About this task
Retype exactly what runs from the first line of the data to the line with "This screenshot has height=952, width=1272.", keeping both of those lines and skipping pictures.

Pixel coordinate grounding data
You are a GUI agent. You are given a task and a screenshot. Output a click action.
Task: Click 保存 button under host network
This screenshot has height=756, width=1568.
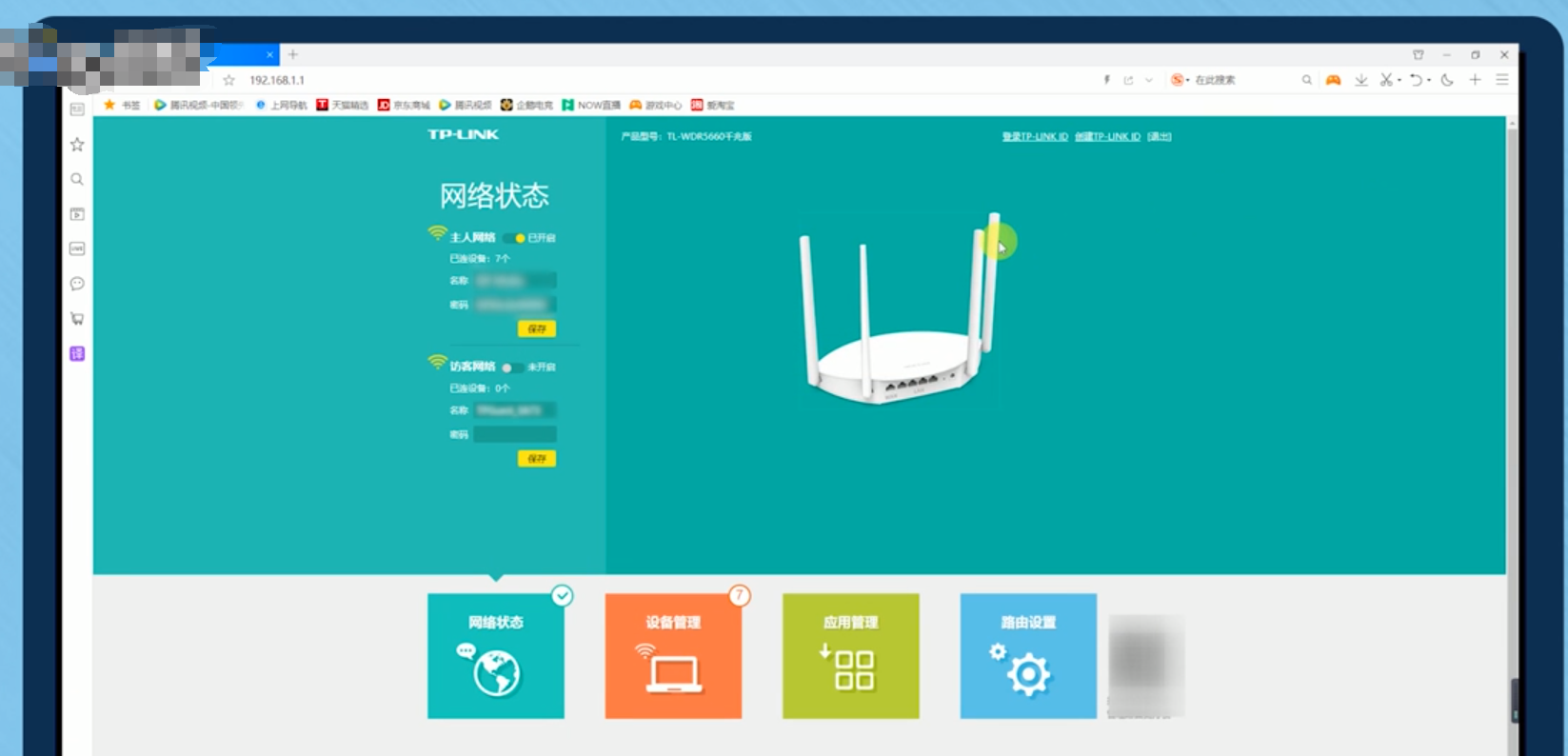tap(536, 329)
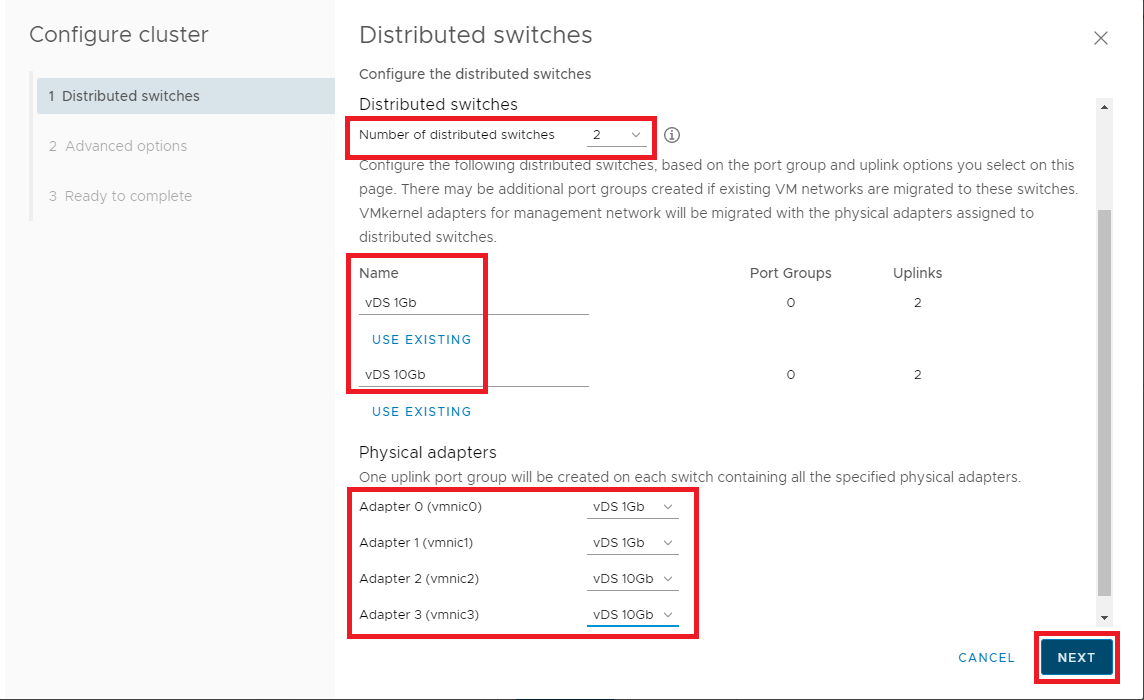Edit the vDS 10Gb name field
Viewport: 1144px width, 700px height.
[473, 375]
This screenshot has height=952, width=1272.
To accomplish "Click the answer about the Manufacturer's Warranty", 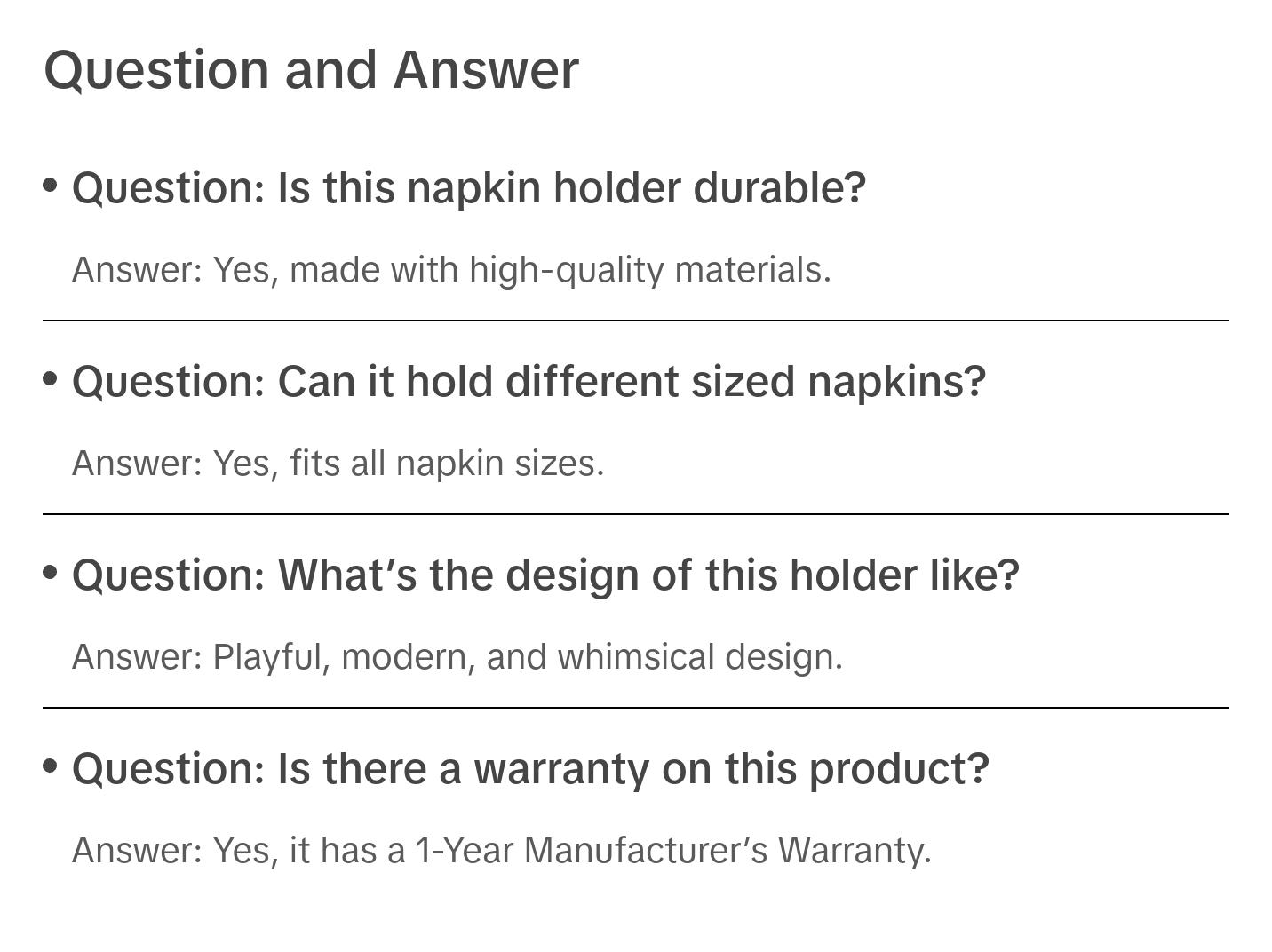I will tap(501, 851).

Completed task
You are a GUI agent. You are given a task and a screenshot. Output a click action.
Task: Click 保存 button under host network
This screenshot has height=756, width=1568.
tap(536, 329)
Edit the vDS 10Gb name field
Viewport: 1144px width, 700px height.
[473, 375]
This screenshot has height=952, width=1272.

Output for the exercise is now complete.